Estamos perante uma obra magistral, uma intensa “história de amor, mar e guerra” que de forma equilibrada mistura ficção e realidade e desperta no leitor a curiosidade sobre estes heróis anónimos da Segunda Guerra Mundial que não têm sido muito divulgados.

Recomendo este e todos os livros do autor, mesmo os que ainda não li, pois fico com a certeza de que não desiludirá.




19 julho, 2023

𝑶 𝑷𝒊𝒏𝒕𝒐𝒓 𝒅𝒆 𝑩𝒂𝒕𝒂𝒍𝒉𝒂𝒔, de Arturo Pérez-Reverte

 


Autor: Arturo Pérez-Reverte
Título: O Pintor de Batalhas
Tradutora: Helena Pitta
N.º de páginas: 230
Editora: Asa
Edição (3.ª): Março 2020
Classificação: Romance
N.º de Registo: (3371)


OPINIÃO ⭐⭐⭐⭐


Que livro fabuloso! Exigente, perturbador e impelente! Temos vontade de ler mais e mais, mas algo nos retém e permanecemos deslumbrados perante o poder e a força das palavras.

O Pintor de Batalhas suga-nos as entranhas, obriga-nos a inspirar profundamente antes de assimilar o que foi dito, questionado. Tal como Faulques, o protagonista, que nada diariamente “cento e cinquenta braçadas mar adentro e outras tantas de regresso “ (p.7), também o leitor mergulha nas páginas deste romance e a cada “braçada” que percorre, obriga-se a respirar, a reflectir porque não consegue avançar na “geometria do caos” que lhe é imposta.

Pérez-Reverte a partir da sua experiência jornalística constrói a personagem de Andrés Faulques, um fotógrafo de guerra que, ao longo de 30 anos de profissão, andou pelo mundo e captou imagens poderosas e devastadoras. Na narrativa, Faulques, que já tinha abandonado a fotografia e decidido isolar-se numa torre de vigia na costa mediterrânica (Puerto Úmbria), dedica-se à pintura mural numa tentativa de expor cientificamente “as regras implacáveis que suportam a guerra, (…) o caos aparente – como espelho de vida”. Na construção do seu fresco, combinam-se e misturam-se traços, cores, sombras de memórias, que recupera através das fotografias; das visitas a museus, das pesquisas em livros, das notas que registou e, sobretudo, das memórias dolorosas, impressas no “olhar de trinta anos pautados pelo som obturador de uma máquina fotográfica” (p.9) em busca de um olhar vazio, de um rosto moribundo, de um corpo violado e ensanguentado, do horror como “um franco-atirador paciente”, como um predador em busca da sua presa.
════════════════════
= Tarefas =
1. Reproduz a crítica literária a começar nas palavras "Estamos perante uma" e a parar depois de "que não desiludirá.", renomeando "Segunda Guerra Mundial" para "II Guerra Mundial".
2. Escreve, por favor, a continuação da crítica literária a partir do ponto em que termina.
As entradas provêm de uma fonte diferente da crítica literária.

= Excertos das entradas =
════════════════════
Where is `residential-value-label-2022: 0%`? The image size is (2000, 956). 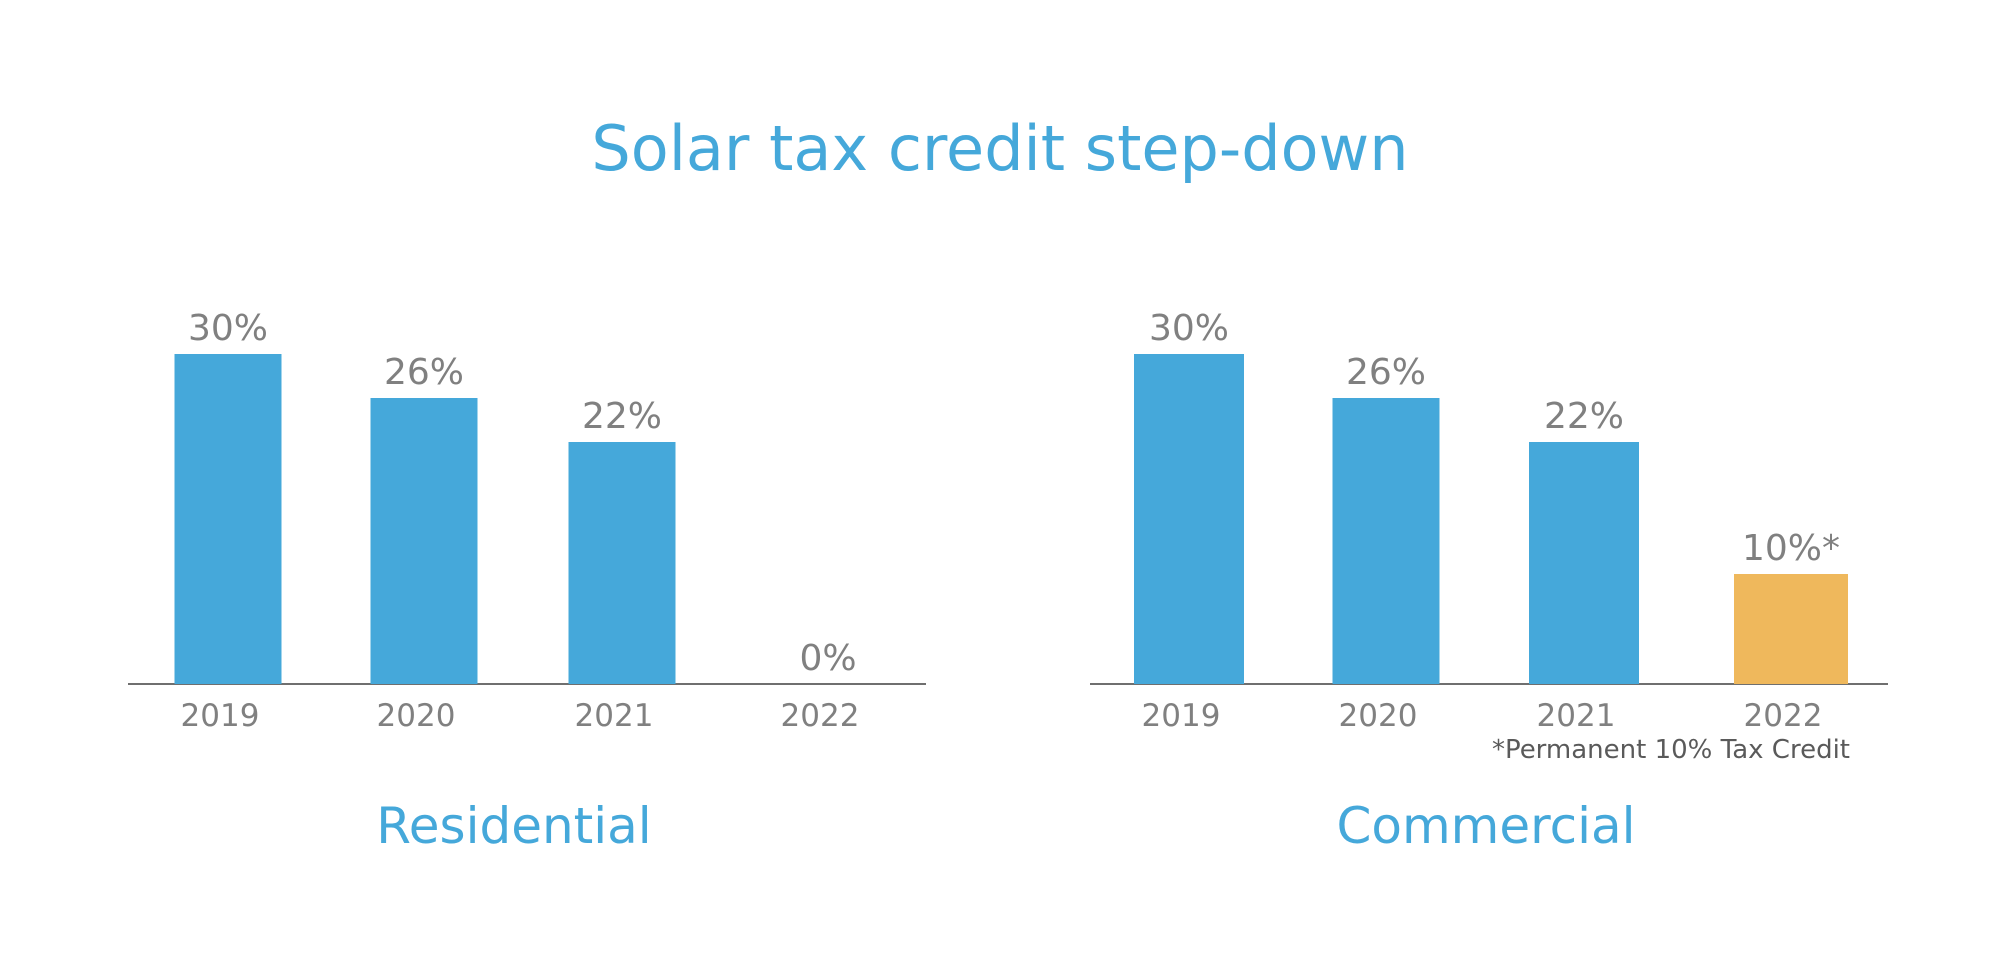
════════════════════
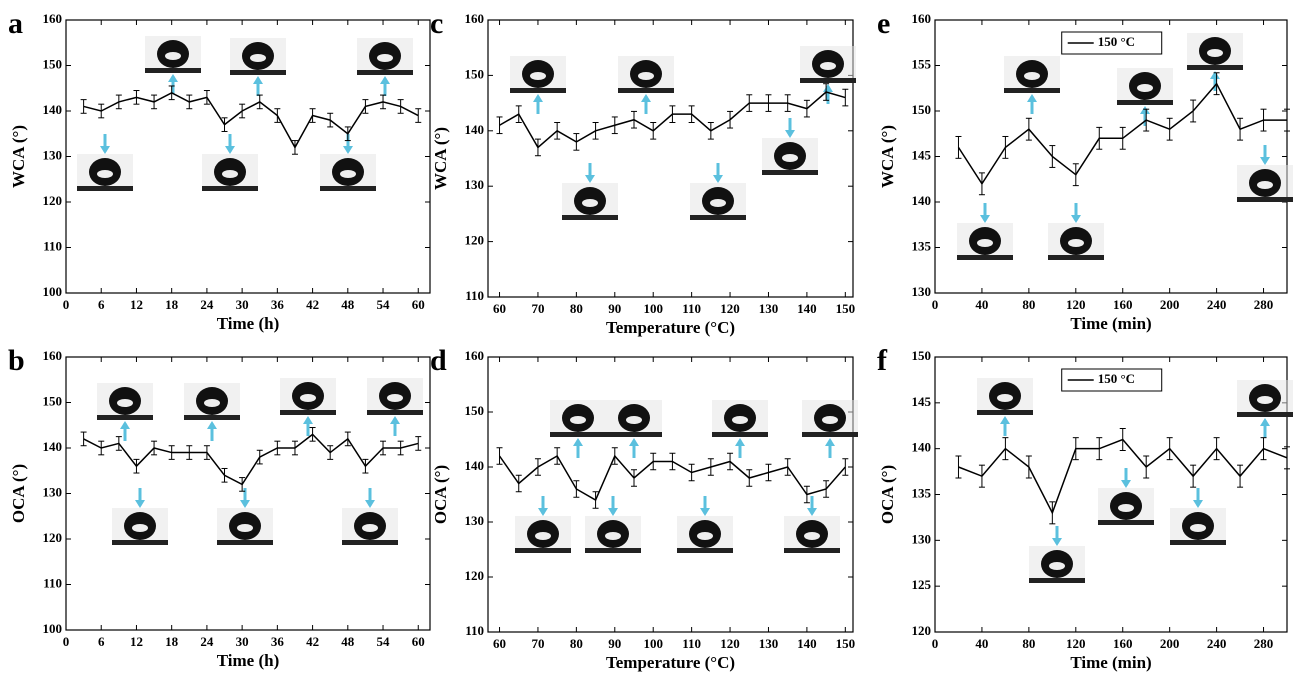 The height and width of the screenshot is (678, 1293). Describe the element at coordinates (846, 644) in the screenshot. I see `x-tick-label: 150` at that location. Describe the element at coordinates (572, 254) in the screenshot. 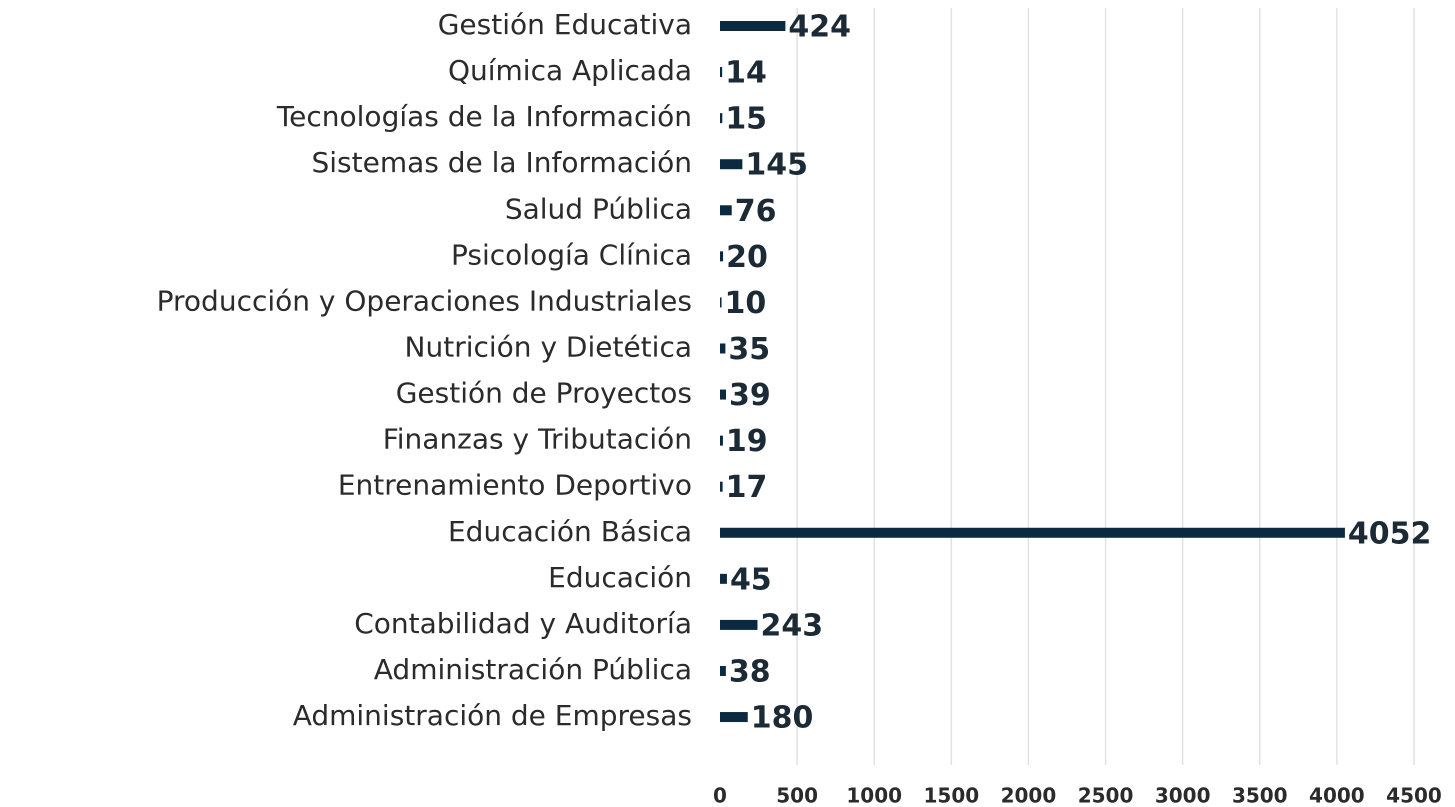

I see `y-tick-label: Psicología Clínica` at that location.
════════════════════
= Respostas =
1.
Estamos perante uma obra magistral, uma intensa “história de amor, mar e guerra” que de forma equilibrada mistura ficção e realidade e desperta no leitor a curiosidade sobre estes heróis anónimos da II Guerra Mundial que não têm sido muito divulgados.

Recomendo este e todos os livros do autor, mesmo os que ainda não li, pois fico com a certeza de que não desiludirá.

2.
Na sua torre, Faulques, isolado e perturbado pela memória da mulher amada (Olvido), recebe, inesperadamente, um ex-soldado croata, um dos muitos rostos fotografados, que vem confrontá-lo com o seu passado, com as repercussões de uma fotografia que percorreu o mundo “ onde o horror se vende como arte, onde a arte nasce já com a pretensão de ser fotografada, onde conviver com as imagens do sofrimento não tem relação com a consciência nem com a compaixão.” (p. 175)

Nesse confronto de memórias, de silêncios, de encolher de ombros, de observação, os dois homens discorrem de forma intensa e dolorosa sobre as consequências da guerra, “a guerra como sublimação do caos”, a violência desmedida do homem, o poder da fotografia, o acto “selvagem” do fotógrafo no momento fatal da retina, que escolhe o alvo, a ética no fotojornalismo, o remorso, a expiação, a morte.

Reverte num crescendo de intensidade conduz o leitor, pela via da beleza da arte (fotografia e pintura), aos caminhos ignóbeis da guerra, à visão da morte, ao desfecho imprevisível das duas personagens. A narrativa desenvolve-se em vários planos que se entrelaçam magistralmente: as memórias de Faulques com a mulher amada; as memórias do registo da fotografia como acto solitário e fugaz nos palcos da guerra e o presente, que consiste na pintura do mural e no diálogo reflexivo, inquietante e intenso entre os dois homens. Reverte numa escrita lúcida, concisa e sincera arrebata e incomoda o leitor. Não há um vislumbre de esperança, não há um resgate de humanidade. Há, sim, uma “geometria do caos”, as linhas que desenham a vida e traçam a morte. Reverte recorre, neste livro, a um realismo artístico, a uma pintura numa parede circular, para espelhar a sua visão amargurada do mundo. E fê-lo porque considera que a fotografia apenas sugere e não consegue mostrar “o xadrez caótico, regra implacável que governa o acaso perverso do mundo e da vida.” (p. 38)
Recomendo vivamente.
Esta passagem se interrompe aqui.